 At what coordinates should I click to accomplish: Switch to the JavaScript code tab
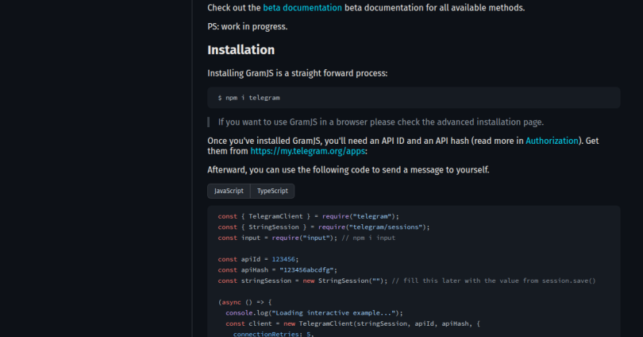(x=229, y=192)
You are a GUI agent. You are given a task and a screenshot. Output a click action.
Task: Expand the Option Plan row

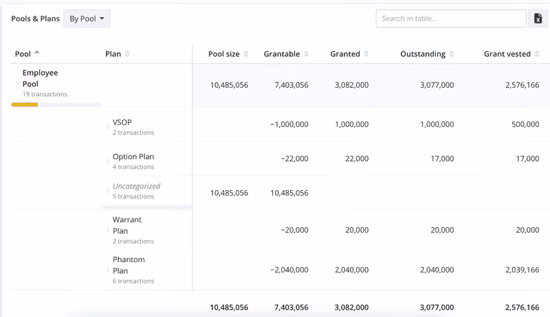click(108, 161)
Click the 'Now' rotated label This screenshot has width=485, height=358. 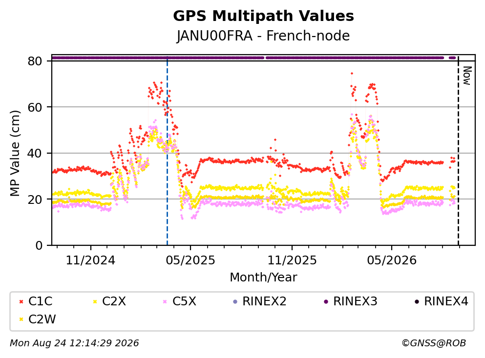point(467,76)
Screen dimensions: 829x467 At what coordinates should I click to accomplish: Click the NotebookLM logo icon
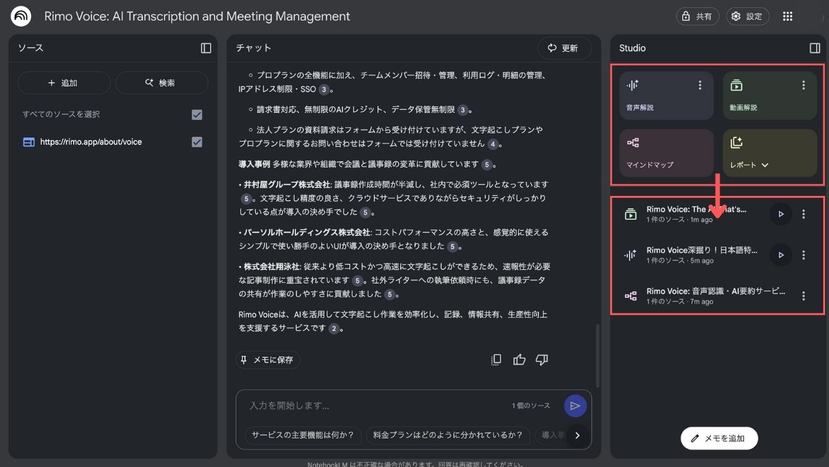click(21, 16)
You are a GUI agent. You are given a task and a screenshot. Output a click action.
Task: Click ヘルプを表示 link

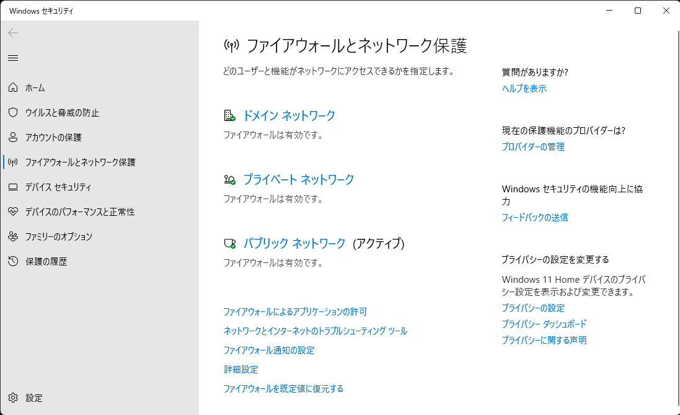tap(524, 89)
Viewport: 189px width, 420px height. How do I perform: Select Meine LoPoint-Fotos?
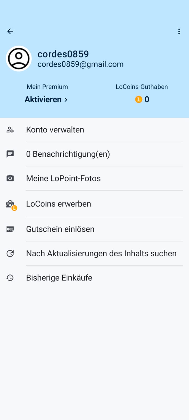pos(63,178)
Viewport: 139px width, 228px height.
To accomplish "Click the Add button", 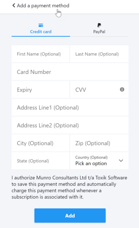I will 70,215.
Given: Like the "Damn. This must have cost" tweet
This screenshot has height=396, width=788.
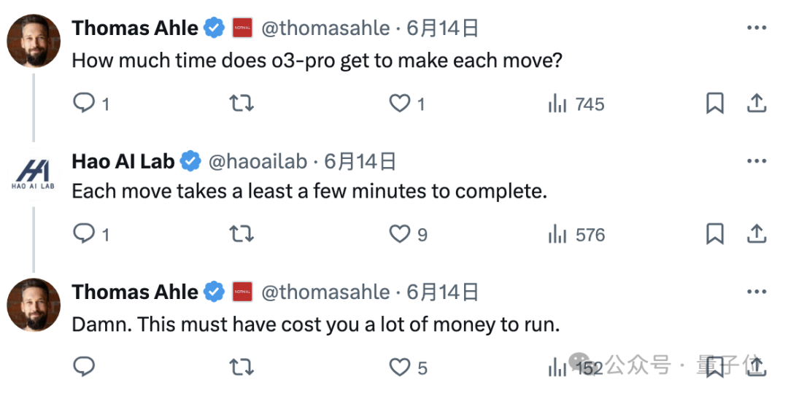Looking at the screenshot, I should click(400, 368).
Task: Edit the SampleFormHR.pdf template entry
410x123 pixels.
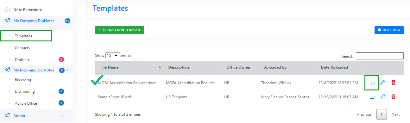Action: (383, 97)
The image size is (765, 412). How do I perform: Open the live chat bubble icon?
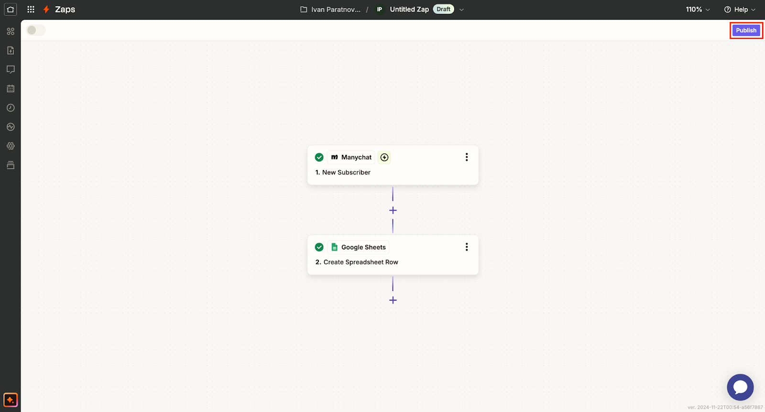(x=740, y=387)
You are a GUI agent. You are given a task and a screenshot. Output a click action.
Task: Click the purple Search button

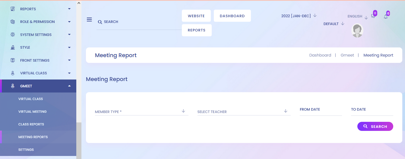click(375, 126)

________________________________________

> _Exercise description_: Reproduce the rows from the line containing "The image size" through the end of the rows, inclusive, with the requests kept as they are. Scale every coordinate in the answers by 1.2 and round to whole numbers, halves up, but leave out the pictures.

> _Correct response_:
The image size is (765, 412). How do I perform: Open the live chat bubble icon?
(x=888, y=464)
You are a GUI agent. You are given a task and a screenshot. Output a click action.
Task: Click the purple Search button

click(450, 151)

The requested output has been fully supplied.